The classic Cold War era monster movie, Them!, in which humanity is under threat from giant mutant ants, played on people’s fear of the other.
In this deconstruction of the story for the National Theatre of Scotland, innovative Scottish director and theatremaker Stewart Laing, is again working with his regular collaborator Pamela Carter (they also worked together on Paul Bright’s Confessions of a Justified Sinner).
Laing’s show consists of a daytime TV show hosted by Kiruna Stamell, with suitable musical accompaniment from Carla J Easton’s tight house band. It is impressively realistic. Stamell is an astute host. Her perfectly delivered opening monologue is a work of art in itself. She makes the audience a part of the performance and thrives when her guests arrive.
The first guest is, naturally, Laing himself, who is here to work up interest in financing his modern take on Them!, which, he reveals, will be an action movie musical. Further guests follow. Ross Mann plays a cocksure director, Zachary Hing is Prof, intended to be the film’s “love interest” but determined not to let the character conform to the usual cliches of such a role, and Rosina Bonsu is the film’s hero, Toni. Each new interviewee pushes the narrative further away from the expected.
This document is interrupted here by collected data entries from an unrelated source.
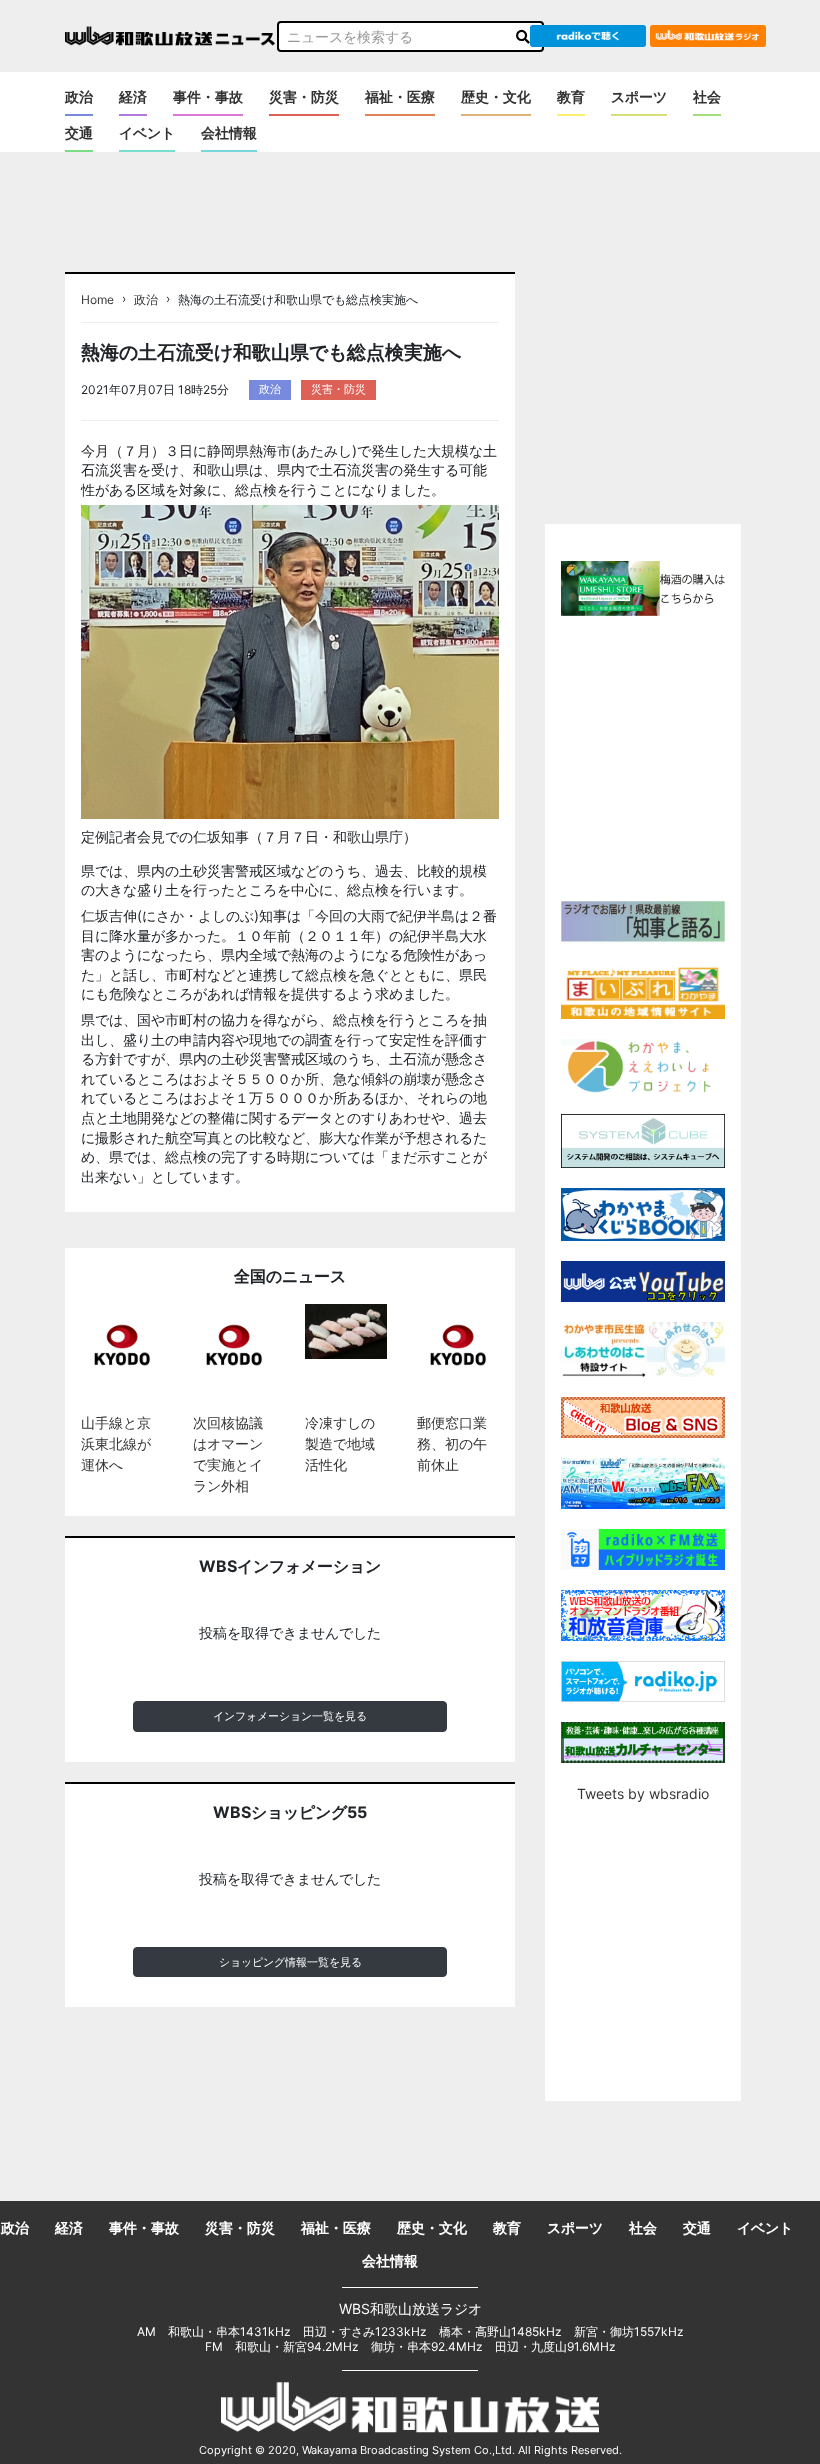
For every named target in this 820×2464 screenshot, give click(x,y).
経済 (133, 96)
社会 (707, 96)
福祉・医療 (400, 96)
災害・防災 (304, 96)
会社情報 (229, 132)
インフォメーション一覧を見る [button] (290, 1716)
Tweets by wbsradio (643, 1793)
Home (97, 300)
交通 (79, 132)
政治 (79, 96)
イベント (147, 132)
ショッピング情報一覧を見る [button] (290, 1962)
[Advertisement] (681, 756)
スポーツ (639, 96)
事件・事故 (208, 96)
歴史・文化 (496, 96)
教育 (571, 96)
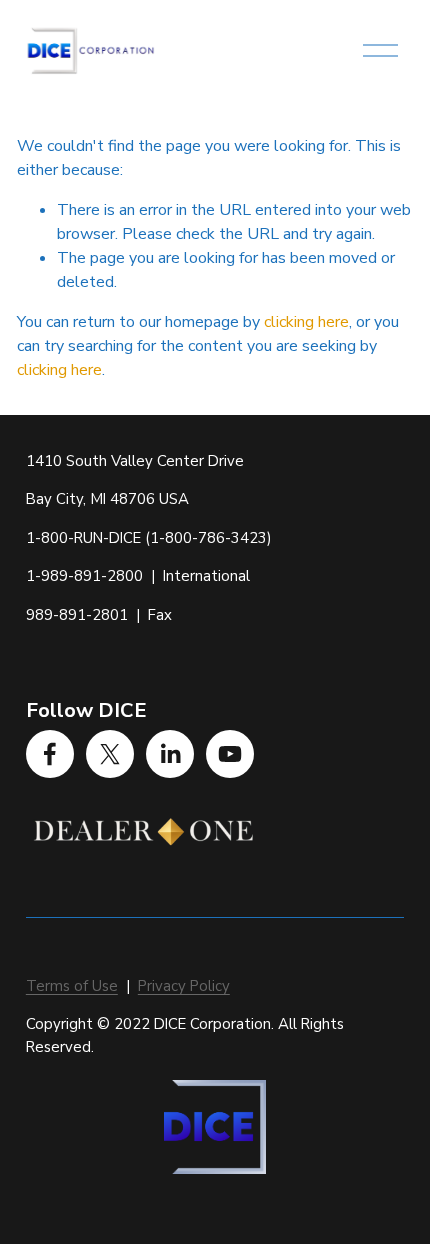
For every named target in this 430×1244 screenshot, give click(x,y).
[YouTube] (230, 754)
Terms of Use (72, 986)
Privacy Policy (184, 986)
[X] (110, 754)
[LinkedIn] (170, 754)
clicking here (306, 322)
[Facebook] (50, 754)
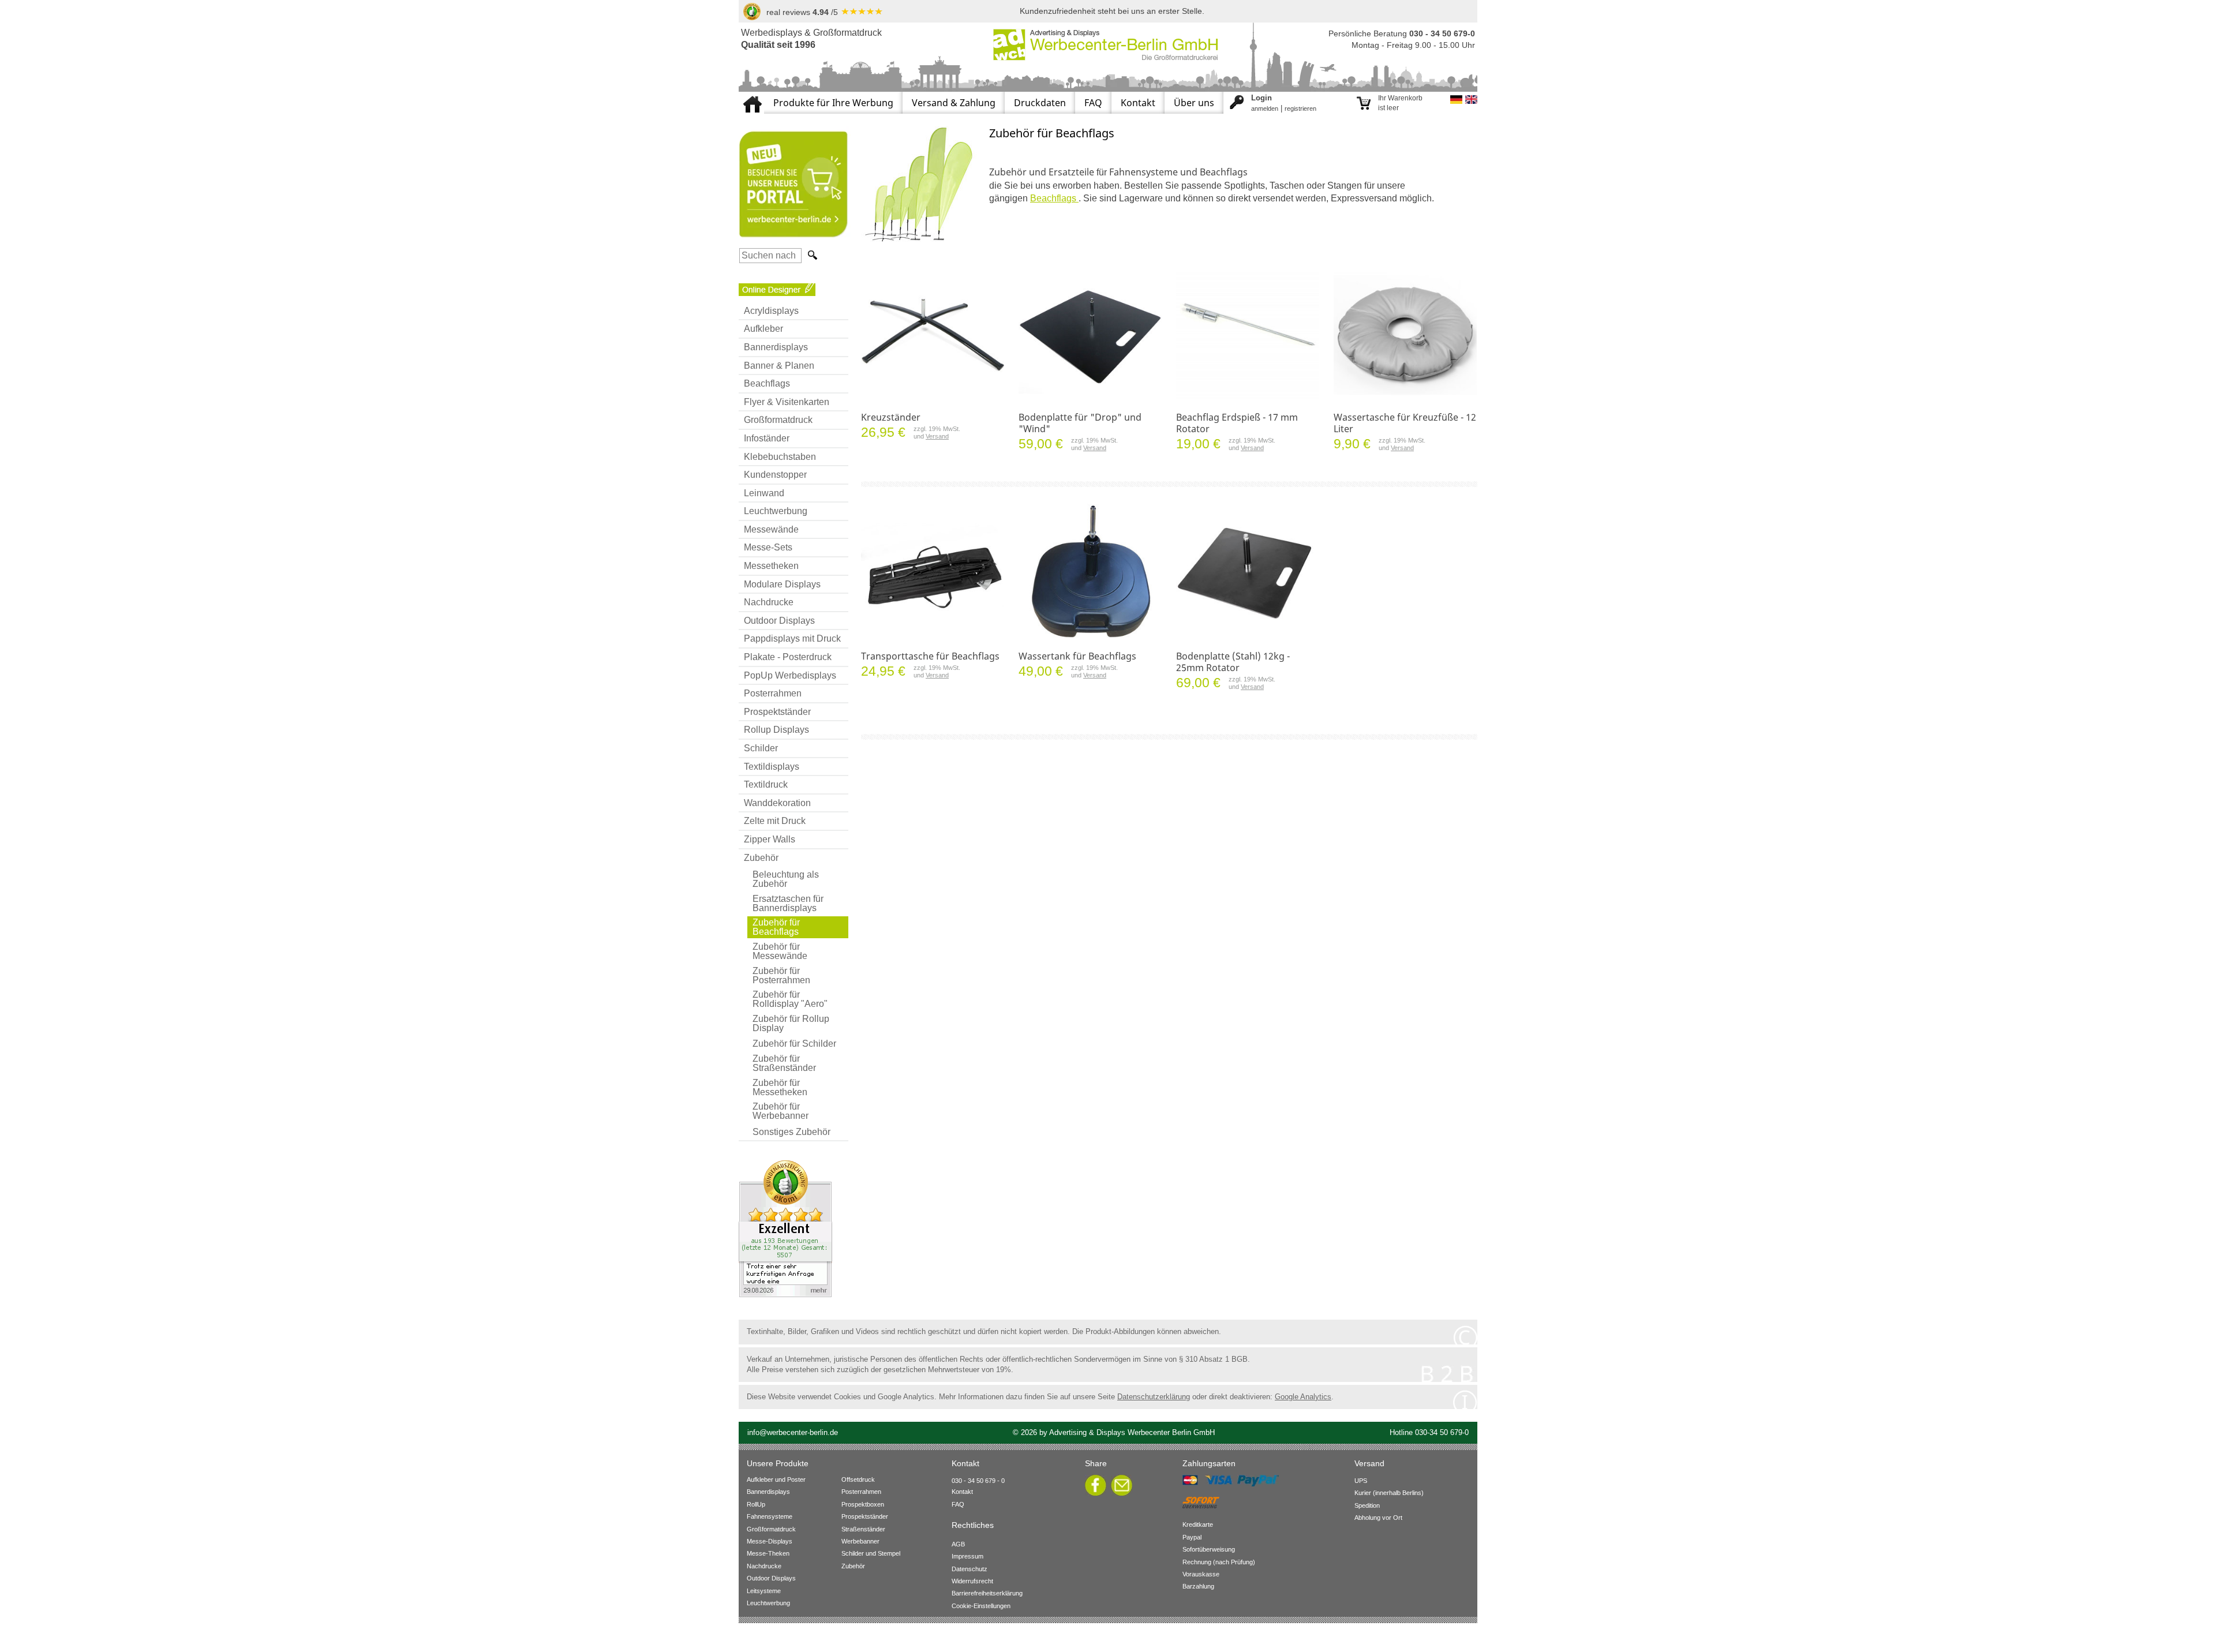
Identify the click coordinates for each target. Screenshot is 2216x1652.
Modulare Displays (782, 584)
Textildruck (766, 784)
Nick Miller’s design – a starkly modern black studio, the whole cast kitted out in classic black Adidas tracksuits – and Anna Chaney’s video direction keep the whole thing tightly focused.
Laing is the Heston Blumenthal of theatre directors. He takes his deconstructions to extreme lengths and ensures that, while every element of the original is present, albeit initially unrecognisable, the whole piece takes on a new shape. If the TV studio section is the main course, the second part dissipates into a fluffy, formless dessert that takes the entire audience out of the studio into a nightclub environment. The third section, however, in which Laing introduces a nest of more than a hundred thousand leaf-cutter ants, is the equivalent of a sharp postprandial whisky.
Laing and Carter’s concerns are many. The piece is studded with ideas. The show explores identity, gender, climate change and the nature of the other. Ultimately it seems the true meaning of the piece is hiding in plain sight. The “them” of the play’s title are not just among us, they are part of us.